Ex-President Donald Trump’s former White House Chief of Staff Mark Meadows is displaying a “strange quietness” that suggests he may have flipped on his old boss, according to attorney George Conway.
Conway, a frequent Trump critic who announced that he was divorcing former Trump adviser Kellyanne Conway earlier this year, said that a lack of chatter from Meadows could mean that “something’s up” during an interview with CNN’s Anderson Cooper on Wednesday.
Trump revealed on Tuesday that he had received a “target letter” informing him that he is the focus of Special Counsel Jack Smith’s federal probe of the January 6 attack on the U.S. Capitol and attempts to overturn the 2020 presidential election outcome.
Target letters are often the last step before a criminal indictment, with the ex-president having received a similar letter shortly before being indicted last month on federal felony charges stemming from Smith’s classified documents probe.
Cooper asked Conway whether a CNN report indicating that Trump’s team had not identified any other person who had received a target letter meant that the former president’s allies were turning on him.
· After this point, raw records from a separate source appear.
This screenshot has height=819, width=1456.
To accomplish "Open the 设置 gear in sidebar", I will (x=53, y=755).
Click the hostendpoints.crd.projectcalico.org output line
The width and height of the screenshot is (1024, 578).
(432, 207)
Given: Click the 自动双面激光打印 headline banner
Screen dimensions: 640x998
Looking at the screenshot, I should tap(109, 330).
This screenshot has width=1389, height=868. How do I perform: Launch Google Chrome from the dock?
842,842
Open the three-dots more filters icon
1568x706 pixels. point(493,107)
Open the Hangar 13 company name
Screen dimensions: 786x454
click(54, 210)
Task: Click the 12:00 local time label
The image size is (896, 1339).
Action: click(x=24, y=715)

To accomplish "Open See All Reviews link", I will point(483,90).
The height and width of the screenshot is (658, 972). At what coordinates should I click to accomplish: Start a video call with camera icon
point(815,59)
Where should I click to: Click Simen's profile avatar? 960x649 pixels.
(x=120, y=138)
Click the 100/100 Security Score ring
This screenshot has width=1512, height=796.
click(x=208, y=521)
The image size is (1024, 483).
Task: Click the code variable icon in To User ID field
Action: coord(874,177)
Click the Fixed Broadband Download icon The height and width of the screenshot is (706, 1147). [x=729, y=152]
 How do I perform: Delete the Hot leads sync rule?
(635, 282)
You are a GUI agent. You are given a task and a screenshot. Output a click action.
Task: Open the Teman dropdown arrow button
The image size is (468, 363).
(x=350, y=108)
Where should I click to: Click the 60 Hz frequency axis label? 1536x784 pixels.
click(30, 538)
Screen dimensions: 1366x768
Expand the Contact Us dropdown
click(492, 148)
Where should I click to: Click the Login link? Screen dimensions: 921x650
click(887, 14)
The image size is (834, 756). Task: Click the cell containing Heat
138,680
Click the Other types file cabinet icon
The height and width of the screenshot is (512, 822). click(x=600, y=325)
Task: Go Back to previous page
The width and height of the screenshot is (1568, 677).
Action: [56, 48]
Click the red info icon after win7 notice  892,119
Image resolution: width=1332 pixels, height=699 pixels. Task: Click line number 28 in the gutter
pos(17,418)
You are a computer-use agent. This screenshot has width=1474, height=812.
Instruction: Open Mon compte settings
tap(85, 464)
Conway said that the situation regarding target letters was “very difficult to read into” before suggesting that a lack of public comment from Meadows may mean that he is cooperating in Smith’s investigation.
“We have seen some very strange quietness from, for example, Mark Meadows,” Conway said. “I just have the feeling something’s going on there. I mean, he’s somebody who ought to be every bit as exposed as Donald Trump.”
“Yet, he has been so quiet,” he continued. “And there just seems like there’s something up with him.”
Newsweek reached out for comment to Trump’s office and Meadows’ attorney George Terwilliger via email on Wednesday.
The New York Times and other outlets reported last month that Meadows did testify before a federal grand jury as part of Smith’s investigation. A report from The Independent also claimed that Meadows had flipped on Trump by taking a plea deal, exchanging “limited immunity” for his testimony.
At the time, Terwilliger told the newspaper that the report of his client’s purported plea deal was “complete bull****,” although he did not explicitly address whether Meadows had testified against Trump.
Legal experts have predicted that Meadows turning on Trump would be disastrous for the former president, as the two were in regular communication during Trump’s ill-fated attempts to overturn President Joe Biden’s win in the 2020 election and during the time leading up to the January 6 attack.
Trump, the leading Republican candidate in the 2024 presidential election, is already facing dozens of felony counts related to the documents case and at the state level, accused of falsifying business records in New York.
The former president has pleaded not guilty to all charges and denies any wrongdoing, arguing that he is the victim of a political “witch hunt” and “election interference.”